Australia: Yesterday’s data revealed the upturn in dwelling prices had deepened. The housing market recovery that began with prices has now broadened to building approvals.
Building approvals fell by only 0.2% in December, after a gain of 10.9% in November. In annual terms, building approvals lifted 2.7%, which is the first month of annual growth since June 2019.
Building approvals are notoriously volatile, especially around the turn of the year. In trend terms, which smooths out month-to-month volatility, building approvals rose by 2.1% in December, which is the fourth straight monthly increase.
The upturn in dwelling prices deepened in January, although the speed of growth on a monthly basis lost some momentum. Dwelling prices rose by 0.9% across the combined capital cities in January, according to CoreLogic data, after rises of 1.2% in December and 2.0% in November. On a year ago, prices were up 5.2%, which is the highest growth rate since November 2017.
We expect dwelling prices to continue to grow over the year ahead, led by double-digit annual growth rates in Sydney and Melbourne.
In other data, job advertisements rose by 3.8% in January, after dropping 5.7% in December.
China: China’s industrial profits were already falling again in December, before the spread of the new coronavirus, which threatens to hurt earnings in Q1. Industrial profits fell 6.3% in December from a year earlier. That reversed a 5.4% rise in November, which broke a three-month streak of declines. For 2019, industrial profits were down 3.3%, compared with a 2.1% drop in first 11 months of the year.
The Caixin purchasing managers’ index (PMI) for manufacturing declined to 51.1 in January, from 51.5 in December.
Europe: The final reading of the Markit Eurozone PMI for January was revised up slightly to 47.9 from 47.8 previously. Although still below the 50 level that separates expansion from contraction, it signals a slight improvement in activity after a protracted period of weakness.
United States: Manufacturing companies fared much better in January, according to the latest ISM manufacturing survey. The headline measure firmed to 50.9, with most components stronger over the month. It was the first outturn in six months above 50 (signalling expansion in the sector) and comes after an almost four-year low in December.
Today's key data and events:
NZ Building Permits Dec prev -8.5% (8:45am)

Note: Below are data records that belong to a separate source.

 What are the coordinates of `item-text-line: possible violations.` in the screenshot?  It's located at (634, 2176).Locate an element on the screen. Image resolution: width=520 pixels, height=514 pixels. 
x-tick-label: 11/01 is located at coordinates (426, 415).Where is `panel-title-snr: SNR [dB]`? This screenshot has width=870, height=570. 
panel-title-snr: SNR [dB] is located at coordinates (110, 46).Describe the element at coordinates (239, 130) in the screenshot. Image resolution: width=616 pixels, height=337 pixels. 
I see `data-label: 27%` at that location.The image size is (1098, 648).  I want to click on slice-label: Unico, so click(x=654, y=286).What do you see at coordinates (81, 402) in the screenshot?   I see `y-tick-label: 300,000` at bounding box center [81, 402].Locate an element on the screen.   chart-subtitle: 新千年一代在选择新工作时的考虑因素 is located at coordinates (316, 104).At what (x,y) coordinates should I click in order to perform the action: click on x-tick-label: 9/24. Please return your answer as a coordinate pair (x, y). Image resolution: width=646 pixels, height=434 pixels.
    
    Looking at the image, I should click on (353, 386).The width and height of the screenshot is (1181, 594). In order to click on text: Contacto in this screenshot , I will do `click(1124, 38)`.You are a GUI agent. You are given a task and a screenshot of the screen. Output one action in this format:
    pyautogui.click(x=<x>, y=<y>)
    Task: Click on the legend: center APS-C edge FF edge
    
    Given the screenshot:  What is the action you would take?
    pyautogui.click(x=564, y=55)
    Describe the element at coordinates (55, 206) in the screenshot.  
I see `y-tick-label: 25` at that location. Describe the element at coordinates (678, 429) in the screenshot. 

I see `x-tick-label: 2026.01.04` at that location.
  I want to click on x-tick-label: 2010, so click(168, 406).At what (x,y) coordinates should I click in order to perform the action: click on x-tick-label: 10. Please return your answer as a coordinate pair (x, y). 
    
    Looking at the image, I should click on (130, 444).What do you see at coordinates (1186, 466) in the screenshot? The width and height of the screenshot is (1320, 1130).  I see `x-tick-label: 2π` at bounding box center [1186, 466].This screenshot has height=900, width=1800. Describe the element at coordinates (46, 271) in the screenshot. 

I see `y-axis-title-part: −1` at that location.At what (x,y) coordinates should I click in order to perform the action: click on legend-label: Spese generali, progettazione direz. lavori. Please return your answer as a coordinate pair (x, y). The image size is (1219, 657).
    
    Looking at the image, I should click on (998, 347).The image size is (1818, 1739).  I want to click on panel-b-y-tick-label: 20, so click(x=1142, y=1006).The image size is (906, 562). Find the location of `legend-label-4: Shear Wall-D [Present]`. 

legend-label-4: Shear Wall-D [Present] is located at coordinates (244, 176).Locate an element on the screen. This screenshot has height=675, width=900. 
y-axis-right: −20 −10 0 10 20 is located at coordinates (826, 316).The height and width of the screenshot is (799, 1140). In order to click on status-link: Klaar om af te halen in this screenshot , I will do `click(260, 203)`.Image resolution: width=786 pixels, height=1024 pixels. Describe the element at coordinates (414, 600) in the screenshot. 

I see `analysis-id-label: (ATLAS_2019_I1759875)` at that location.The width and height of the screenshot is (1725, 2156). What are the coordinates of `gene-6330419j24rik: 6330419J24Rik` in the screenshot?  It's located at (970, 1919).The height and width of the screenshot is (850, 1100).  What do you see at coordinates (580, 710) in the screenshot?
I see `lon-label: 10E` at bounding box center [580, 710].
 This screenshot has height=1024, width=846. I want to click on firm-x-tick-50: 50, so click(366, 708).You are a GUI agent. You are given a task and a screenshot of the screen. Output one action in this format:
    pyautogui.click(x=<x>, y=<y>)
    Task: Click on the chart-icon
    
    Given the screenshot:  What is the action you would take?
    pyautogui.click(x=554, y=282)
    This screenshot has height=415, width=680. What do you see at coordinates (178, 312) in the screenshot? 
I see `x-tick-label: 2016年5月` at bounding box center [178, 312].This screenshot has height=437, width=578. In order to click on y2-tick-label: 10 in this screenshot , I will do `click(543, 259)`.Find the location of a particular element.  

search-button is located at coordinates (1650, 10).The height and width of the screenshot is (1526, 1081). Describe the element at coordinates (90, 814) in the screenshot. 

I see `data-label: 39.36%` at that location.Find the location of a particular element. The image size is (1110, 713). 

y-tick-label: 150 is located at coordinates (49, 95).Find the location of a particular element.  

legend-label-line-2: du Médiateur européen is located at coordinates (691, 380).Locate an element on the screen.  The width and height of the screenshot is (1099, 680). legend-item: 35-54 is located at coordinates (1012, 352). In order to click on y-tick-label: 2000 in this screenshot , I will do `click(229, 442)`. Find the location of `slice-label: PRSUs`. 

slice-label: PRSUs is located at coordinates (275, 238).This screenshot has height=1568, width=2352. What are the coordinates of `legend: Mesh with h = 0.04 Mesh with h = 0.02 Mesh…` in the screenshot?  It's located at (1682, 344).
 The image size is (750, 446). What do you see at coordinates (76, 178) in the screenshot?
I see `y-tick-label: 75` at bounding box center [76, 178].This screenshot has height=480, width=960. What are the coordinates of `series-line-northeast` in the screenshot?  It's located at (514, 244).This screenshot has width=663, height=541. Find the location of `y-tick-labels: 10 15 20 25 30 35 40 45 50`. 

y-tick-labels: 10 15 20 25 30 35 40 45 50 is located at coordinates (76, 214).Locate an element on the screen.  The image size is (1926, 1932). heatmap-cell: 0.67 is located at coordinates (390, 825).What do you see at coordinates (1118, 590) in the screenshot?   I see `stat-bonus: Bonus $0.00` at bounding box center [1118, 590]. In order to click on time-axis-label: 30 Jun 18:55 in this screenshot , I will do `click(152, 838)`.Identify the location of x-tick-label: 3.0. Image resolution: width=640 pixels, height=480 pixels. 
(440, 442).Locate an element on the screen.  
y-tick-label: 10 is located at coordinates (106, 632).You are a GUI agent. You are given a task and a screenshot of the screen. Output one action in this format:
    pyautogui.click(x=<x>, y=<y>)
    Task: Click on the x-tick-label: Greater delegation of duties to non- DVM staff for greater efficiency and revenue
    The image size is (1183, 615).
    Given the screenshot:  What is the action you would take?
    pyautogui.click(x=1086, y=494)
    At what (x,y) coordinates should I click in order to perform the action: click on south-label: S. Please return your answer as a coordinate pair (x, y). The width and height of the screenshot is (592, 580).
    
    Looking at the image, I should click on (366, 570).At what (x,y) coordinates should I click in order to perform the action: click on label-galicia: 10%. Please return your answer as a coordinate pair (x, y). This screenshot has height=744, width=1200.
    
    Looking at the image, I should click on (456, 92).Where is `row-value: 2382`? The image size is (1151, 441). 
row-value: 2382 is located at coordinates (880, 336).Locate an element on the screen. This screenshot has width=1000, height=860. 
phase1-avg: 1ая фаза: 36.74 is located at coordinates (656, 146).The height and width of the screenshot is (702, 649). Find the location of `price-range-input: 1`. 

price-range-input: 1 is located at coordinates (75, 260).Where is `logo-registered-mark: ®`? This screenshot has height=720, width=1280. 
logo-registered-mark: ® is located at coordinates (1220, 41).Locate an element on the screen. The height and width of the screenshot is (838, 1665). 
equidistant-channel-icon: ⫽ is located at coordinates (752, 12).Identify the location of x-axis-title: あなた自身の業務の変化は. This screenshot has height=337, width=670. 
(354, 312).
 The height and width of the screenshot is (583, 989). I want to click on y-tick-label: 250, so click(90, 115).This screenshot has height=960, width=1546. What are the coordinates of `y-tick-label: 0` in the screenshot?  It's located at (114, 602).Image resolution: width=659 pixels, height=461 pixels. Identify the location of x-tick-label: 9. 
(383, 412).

AU RBA Board Meeting exp 0.75% prev 0.75% (2:30pm)
UK Markit Construction PMI Jan exp 47.1 prev 44.4 (8:30pm)
EZ PPI Dec exp 0.0% prev 0.2% (9pm)
US Dur. Goods Orders Dec final exp -2.4% prev -2.4% (2am)
US Factory Orders Dec exp 1.2% prev -0.7% (2am)
Times are AEST. All data forecasts are m/m or q/q and seasonally adjusted unless otherwise specified. Forecasts for Australian data are our forecasts and for other countries they are consensus forecasts.